__GIVEN DATA__
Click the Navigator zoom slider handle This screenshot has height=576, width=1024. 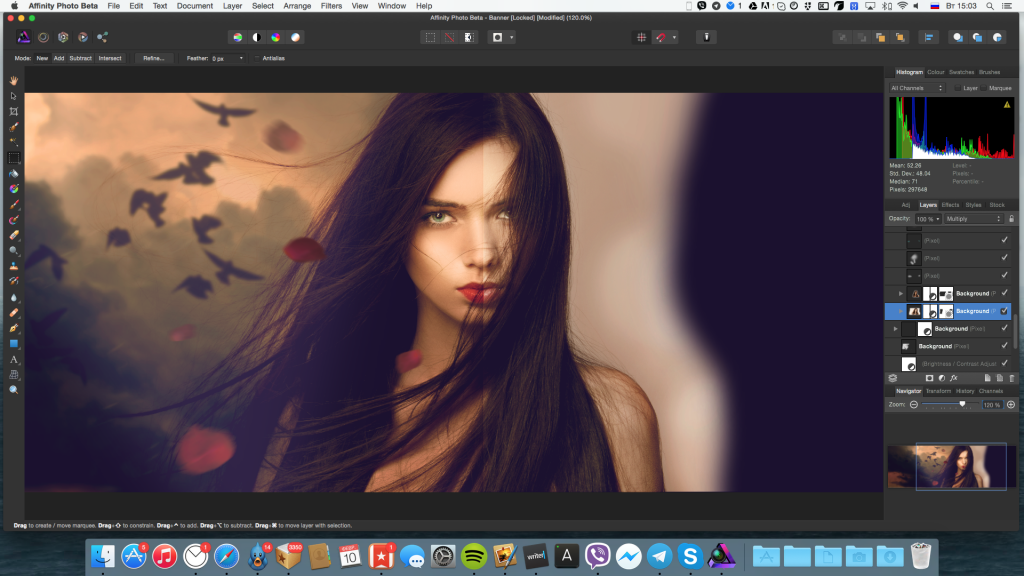click(962, 404)
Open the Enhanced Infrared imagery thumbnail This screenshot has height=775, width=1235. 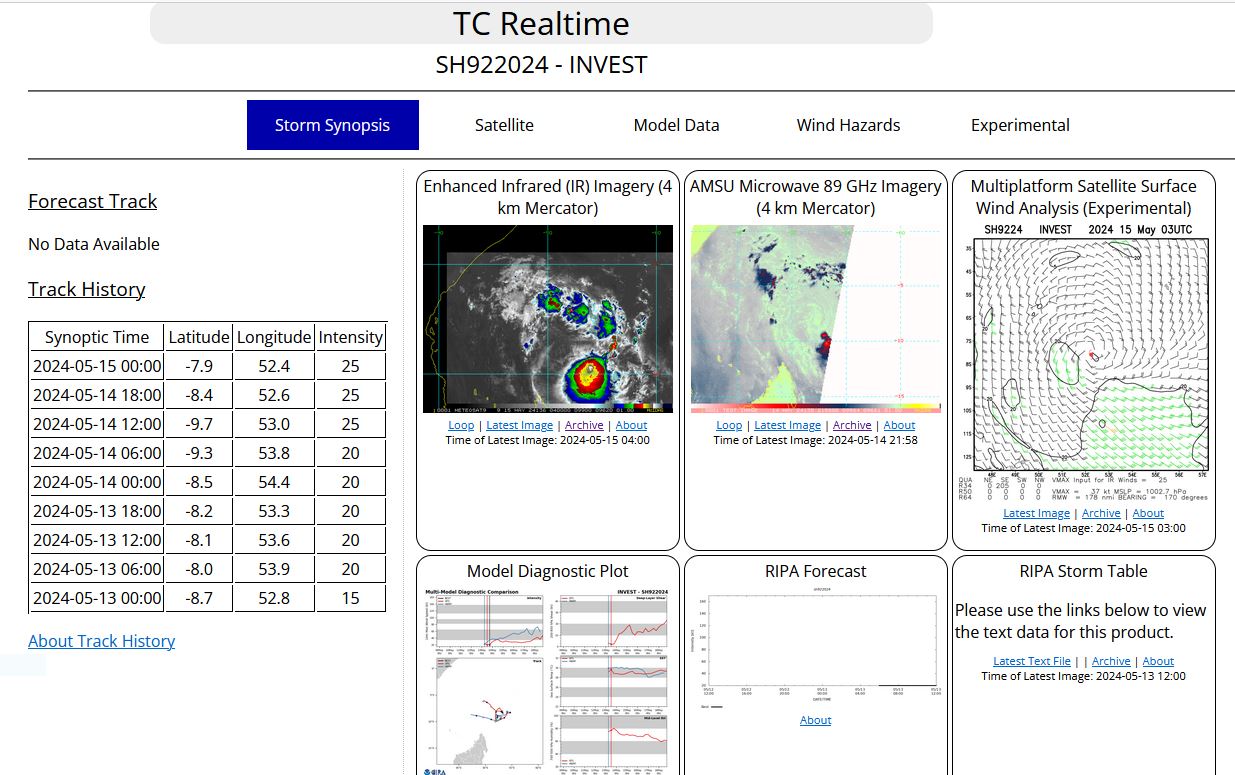[547, 319]

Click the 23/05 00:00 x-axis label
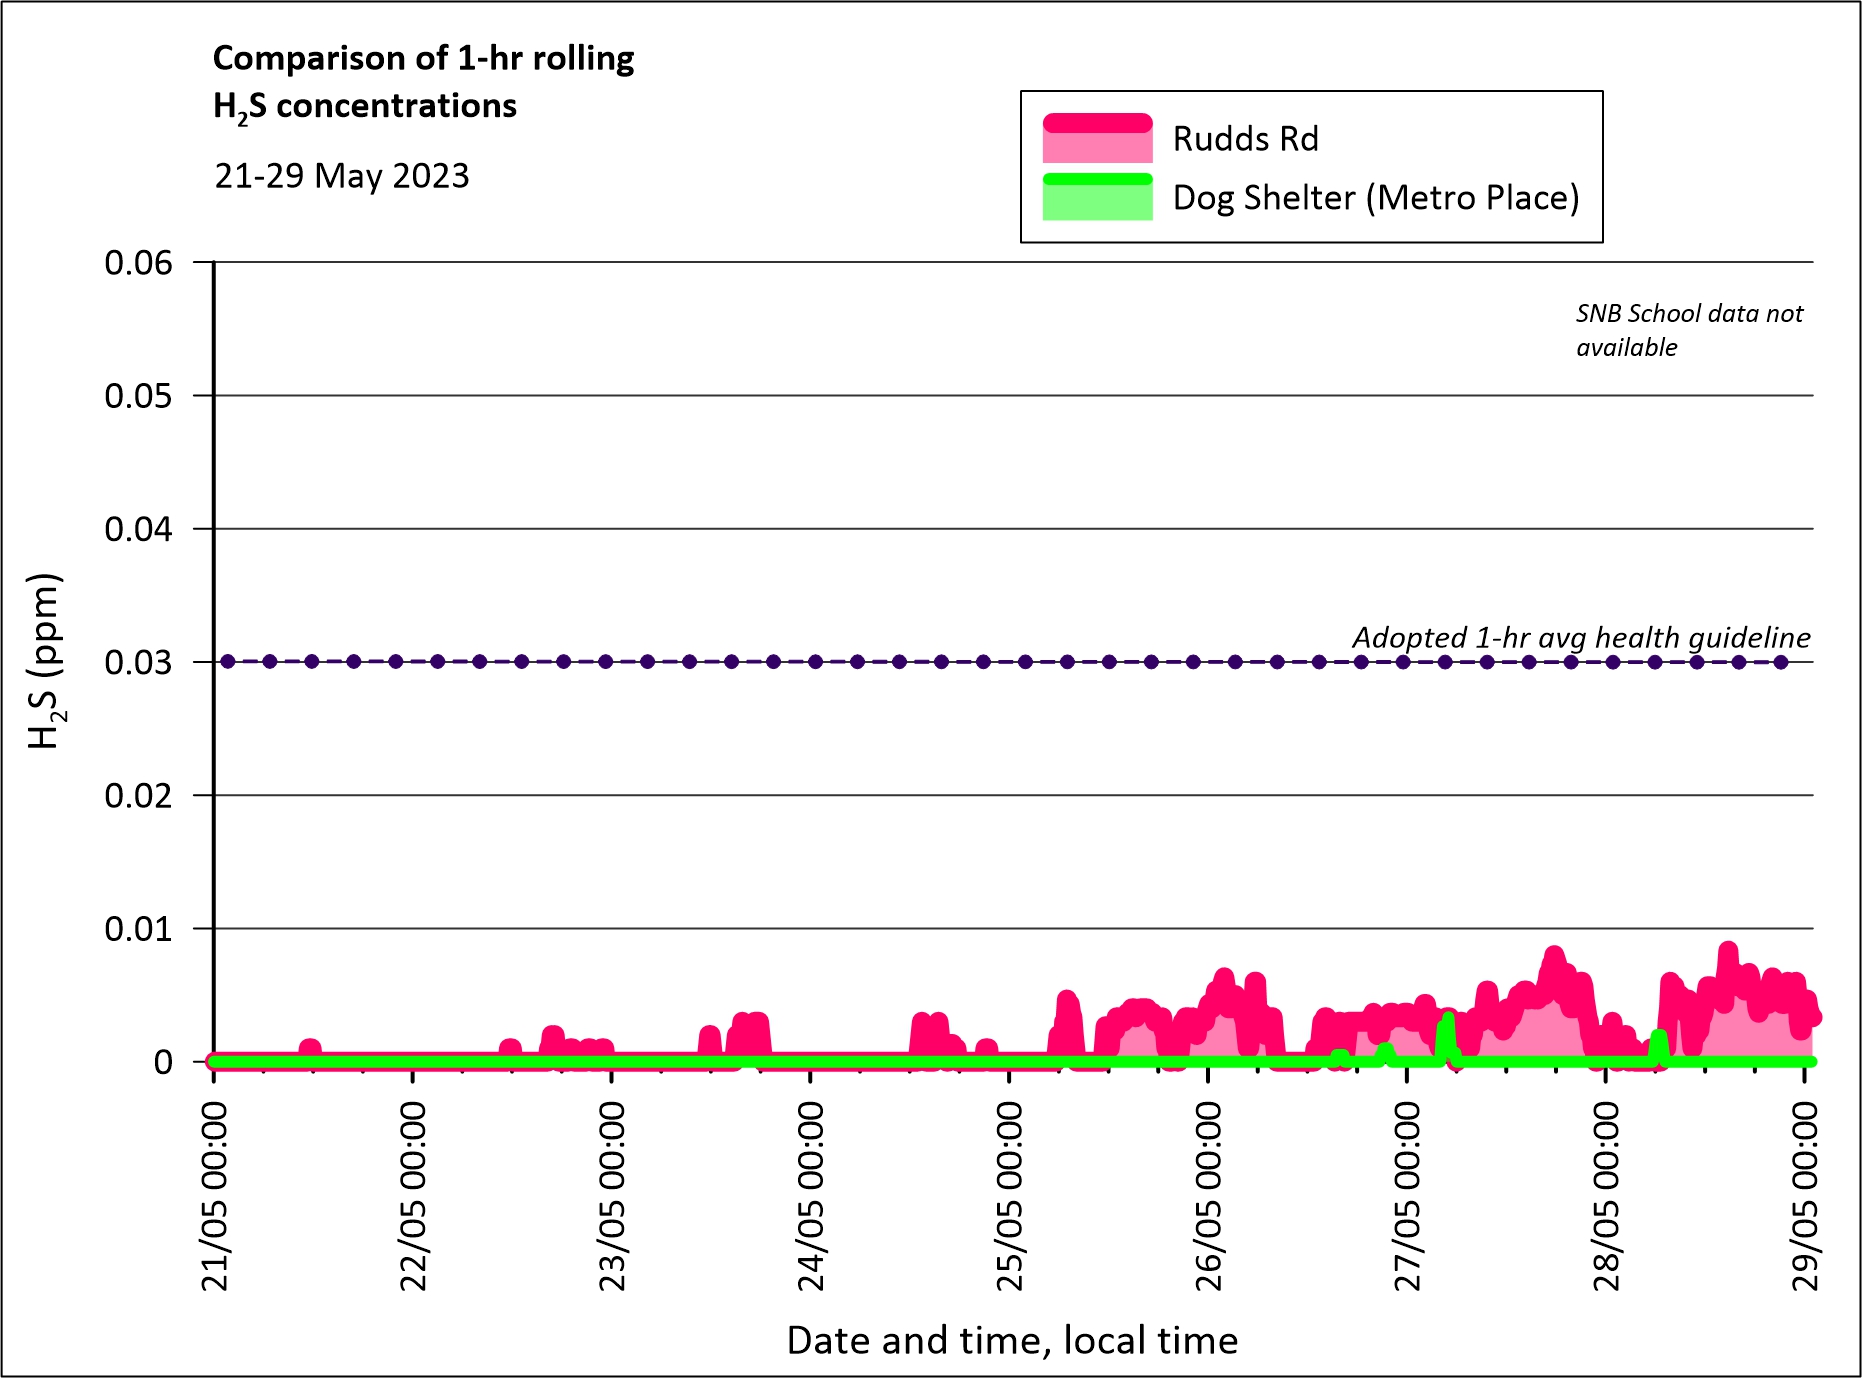pos(612,1196)
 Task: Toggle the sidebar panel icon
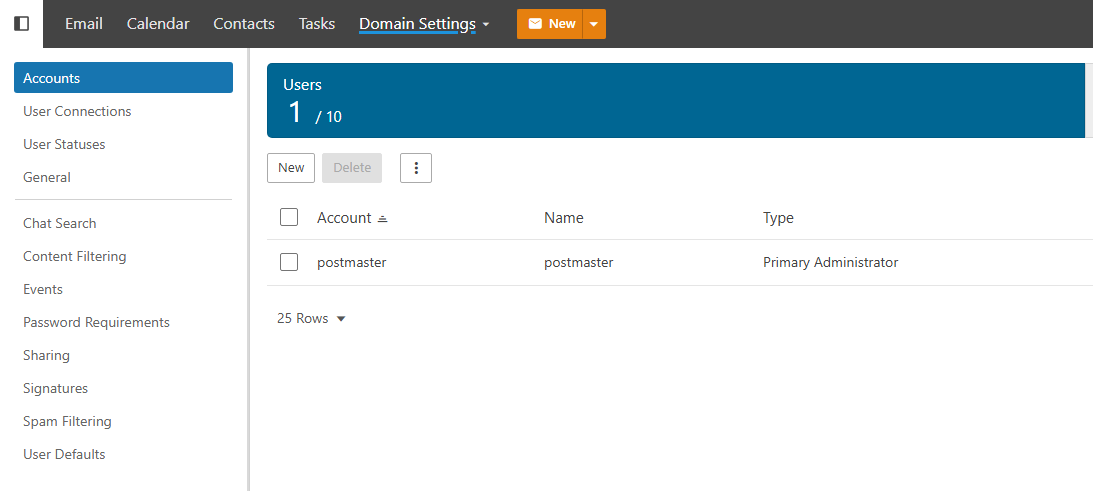pyautogui.click(x=21, y=24)
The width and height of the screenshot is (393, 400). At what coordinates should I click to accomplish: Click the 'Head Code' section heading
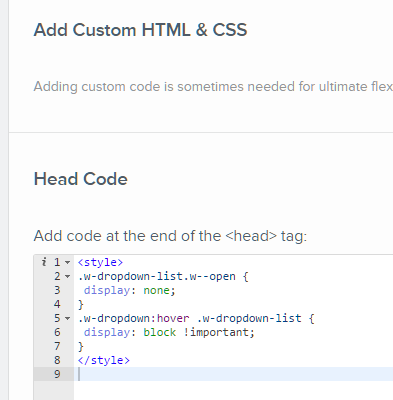click(81, 179)
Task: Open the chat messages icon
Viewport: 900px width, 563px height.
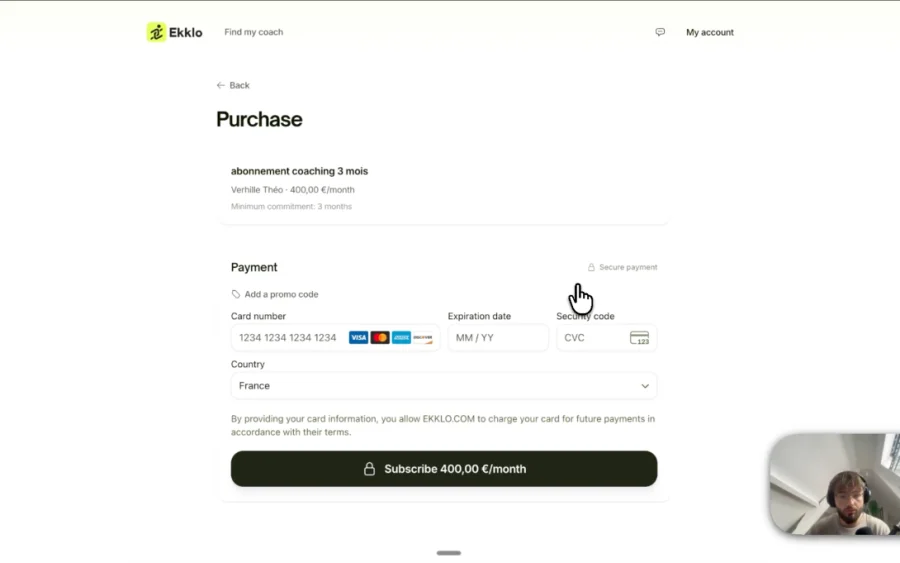Action: tap(660, 32)
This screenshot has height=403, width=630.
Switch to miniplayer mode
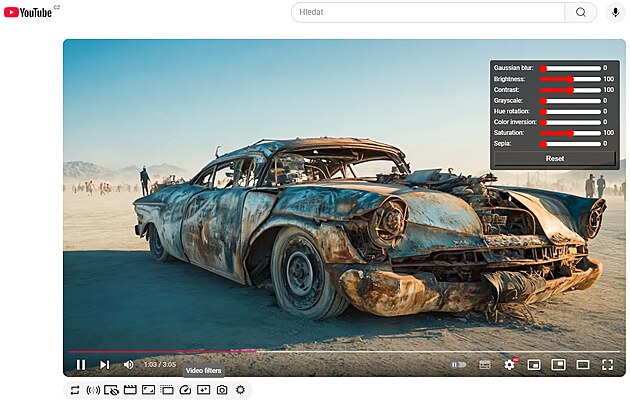534,365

__TASK DIRECTIONS__
Exactly restate the lines from the one holding "Viewport: 900px width, 563px height." to the final line of the records above, including both and excluding pictures.

__WRITTEN RESPONSE__
Viewport: 900px width, 563px height.
Action: tap(660, 32)
This screenshot has height=403, width=630.
Switch to miniplayer mode
534,365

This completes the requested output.